Fallow deer herd at Attingham Park ©National Trust. Image: James Dobson

Community involvement in managing deer populations could deliver a cascade of benefits for biodiversity, climate change, food sustainability and rural livelihoods.

In a new report from the National Trust and the University of Exeter, experts propose that a collaborative approach to deer management could help control large deer populations while providing benefits for nature and boosting food supplies.

Deer numbers have been rising in parts of the UK, particularly over the last 30-40 years, with negative impacts including damage to trees and crops.
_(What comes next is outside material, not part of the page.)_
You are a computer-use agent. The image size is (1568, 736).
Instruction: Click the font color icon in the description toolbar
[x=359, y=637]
Many regions of the UK are ideal for deer, and with key natural predators such as wolves now extinct in the UK, land managers use culling to limit numbers.

However, outside Scotland this is rarely coordinated across large areas, and the wider public have little involvement in making decisions about deer management.
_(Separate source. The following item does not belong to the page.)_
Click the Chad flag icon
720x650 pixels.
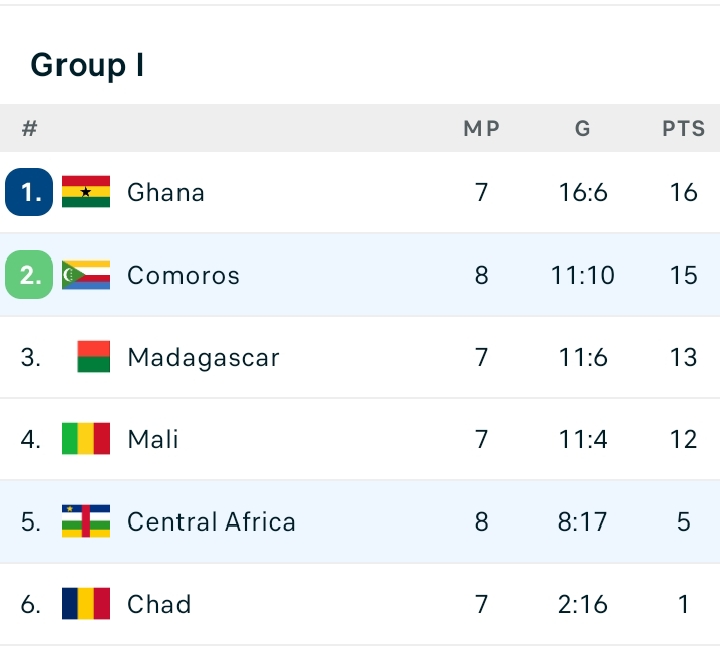click(86, 603)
According to the report, a greater diversity of stakeholder perspectives, including those of local communities, could transform deer management.

“At present, deer management is rarely discussed in detail publicly,” said Dr Michelle Twena, one of the report’s authors. “It’s carried out piecemeal, in different ways by different land managers, and many are nervous about controversy over culling. We are proposing a holistic, community-orientated way of framing this issue, bringing in a variety of voices.”

Researchers from RENEW – a biodiversity renewal project led by the University of Exeter and the National Trust – carried out a series of workshops in the South Downs with a wide range of interested parties, including policy experts, conservation and animal welfare groups, wildlife managers, food distribution and justice organisations, private landowners, and local councillors from Sussex and West Sussex.

“The aim was to create a non-adversarial culture, to help different stakeholders understand each other’s worldviews, priorities, values and perspectives,” said co-author Dr Clare Bissell. “This allowed for the expansive, aspirational thinking that is key to identifying new, progressive solutions. People left with a better understanding of other perspectives, and the people who held them.”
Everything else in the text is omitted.